I did get an extra cd of my results and I looked at it today and then I got online to find out how to interpret them since they didnt provide results. I am unhappy but not surprised at all. I definitely have ankylizing spondilitis. I have almost no disc's that have the correct cushioning between them. What is there is pushing out into the spinal canal and speaking of the spinal canal. My spinal cord is deteriorated in some places so that it is missing for about a half inch in places. I will have about an inch or two of spinal cord and then a half inch of no cord then it shows up again then that repeats again. And its not just the disc push it way out...it is completely gone. i have no clue how I am even moving. I assume my nerves are still there unprotected. No wonder I hurt so badly. I told everybody I dont want to hear another dang word about when I say I cant do something, I cant do it. I have the physical proof now. Its not just me whining. Tony has to believe me now.

 

[buddy]

Did they put a diagnosis on it at least? when will you get the interpretation? Do you think that they really dont believe that it is real? I wonder if it is just that they want what they want and so reality is not really part of it? I hope when you get the interpretation that you and Tony will get it privately with a doctor so that the doctor can pound it into Tony and no Schmuck around to mess up Tony's mind.

 

[witzend]

Good for you, Janet!

Who will they have read your results?

 

[DammitJanet]

I dont have a clue who is going to read the results. I have the disc to give to my gp who is only a NP. They didnt write any results or anything on the discs. By the way...are these discs or disks and which are in my back? Discs or disks...lmao. At this point I am completely confused on those two words.

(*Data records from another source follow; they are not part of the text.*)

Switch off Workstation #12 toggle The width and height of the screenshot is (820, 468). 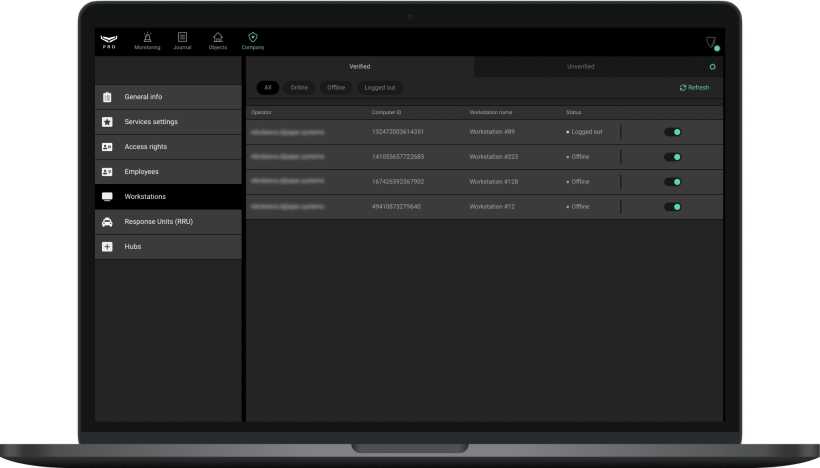[x=672, y=207]
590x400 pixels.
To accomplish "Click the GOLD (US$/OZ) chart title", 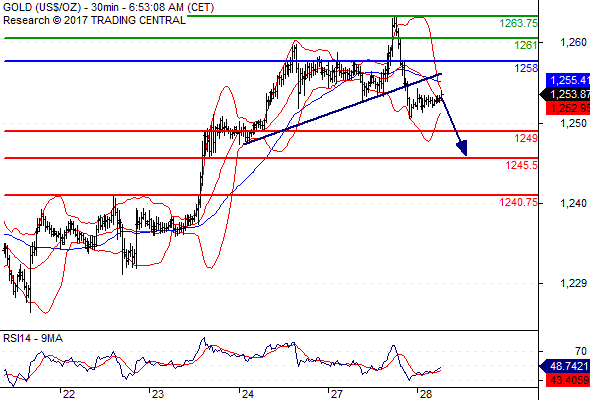I will [x=42, y=7].
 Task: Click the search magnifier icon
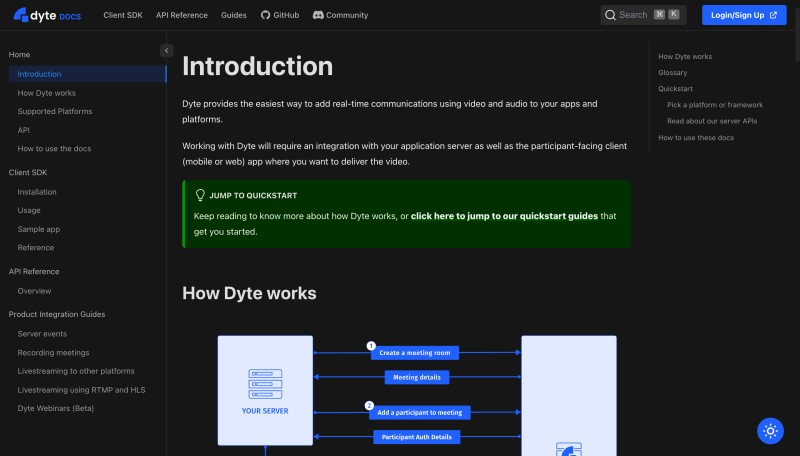610,15
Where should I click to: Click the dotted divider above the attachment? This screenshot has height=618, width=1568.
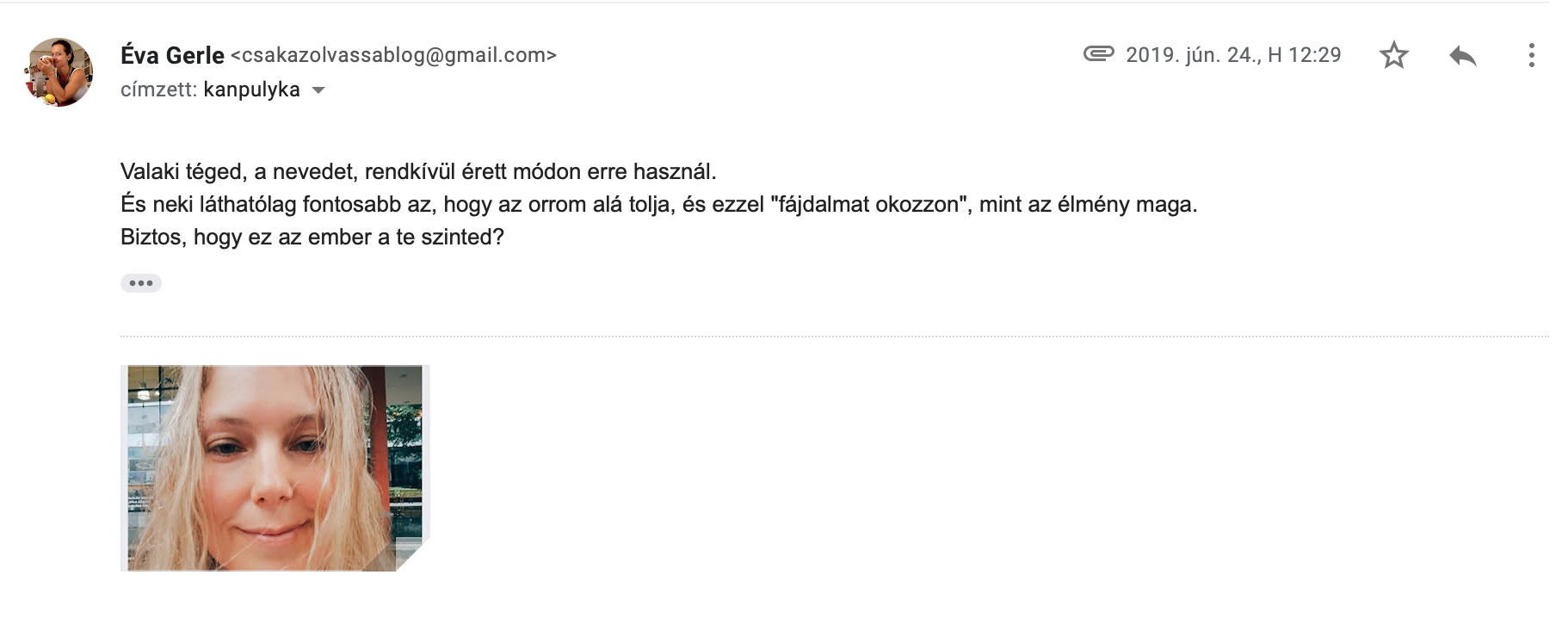click(833, 336)
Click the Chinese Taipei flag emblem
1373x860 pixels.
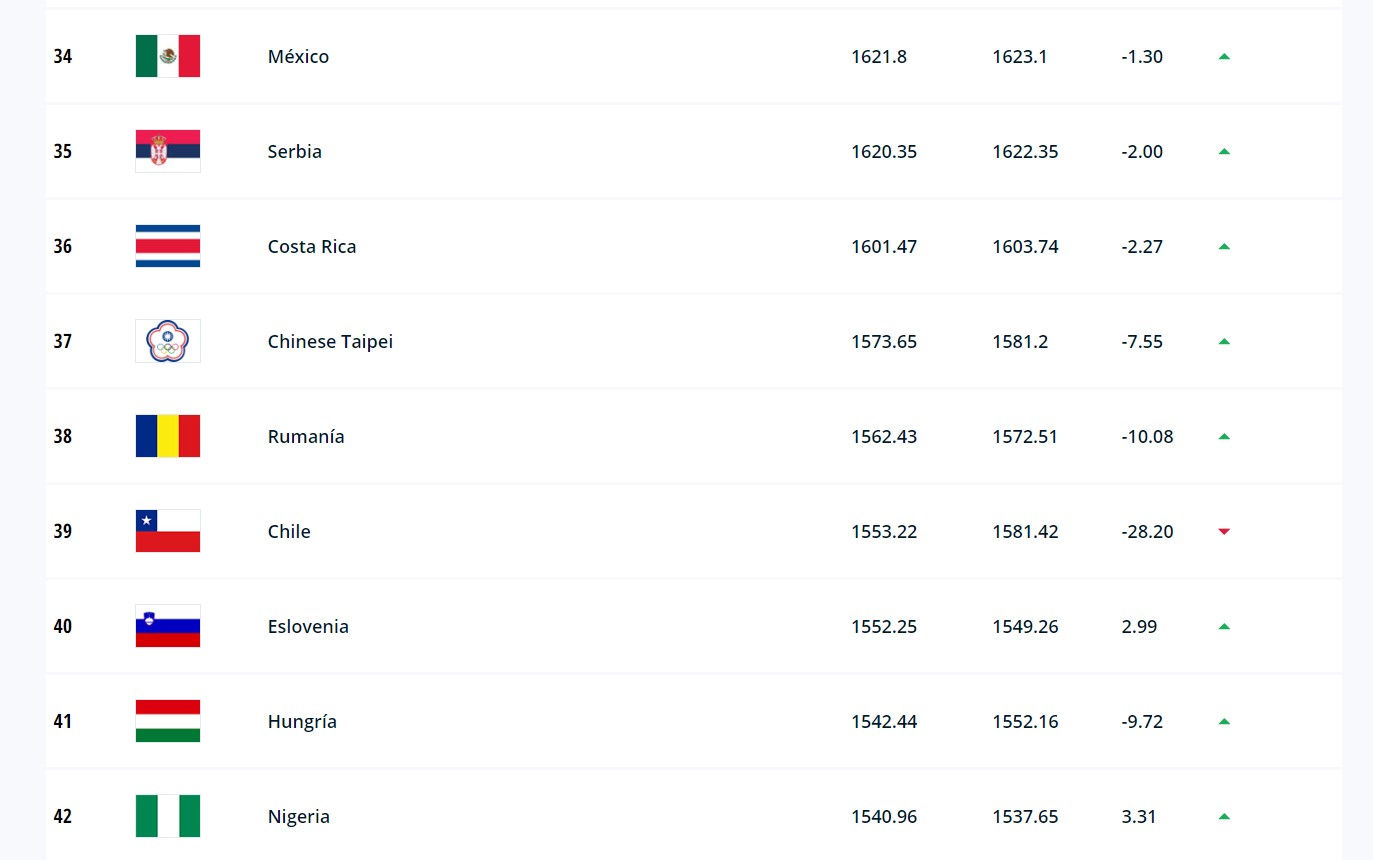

I dont know if my NP family doctor is up to this. I mean he is a fine man for normal stuff but I dont know if reading MRI's is in their advanced education. I tried showing Tony the MRI and he is convinced there is no way that what I am telling him he is seeing is real. Even the pictures that show slices and your nerves should be in bundles, sort of like a coax cord? Mine are all scattered around inside the cord. In one slice they will be together and another they will be apart. Sometimes the size of the white cord is tiny and sometimes its bigger. I researched this on youtube and this really shows problems. He thinks it just shows that the machine malfunctioned. Never mind you cannot touch my back without me screaming.

 

[trinityroyal]

Oh Janet, I'm so very proud of you for having the MRI done. I had no idea that there was such a thing as an upright MRI machine.

Discs are the ones in your back.
Disks are the ones in your computer.

Trinity

 

[rejectedmom]

So gald you were able to get the test. Keep us posted on your results and your treatment. -RM

 

[InsaneCdn]

Be careful who you share this with - including Tony. Disability is a tricky thing, and knowledge is power. Until YOU have the complete picture, don't share it with anyone who might have ulterior motives... including Tony.

 

[DammitJanet]

Very true IC except I think this makes me even more disabled. In fact, since I got my disability I have had several things happen to me that have made me more disabled than I was when I got my disability.

 

[InsaneCdn]

Very true IC except I think this makes me even more disabled. In fact, since I got my disability I have had several things happen to me that have made me more disabled than I was when I got my disability.

Is there some way you can use that to your advantage? more funding, for example? housing options?

 

[DammitJanet]

As soon as I get everyone out of my house except for Tony, I can try. There is some funding for the disabled that will send in someone to help me with housecleaning and another service that will help me with some home repair that I desperately need. But it has to be just me and Tony. I cant have a whole crew here who could help me. Its hard to say Im in need of something when there are people here who should be helping me but wont ya know?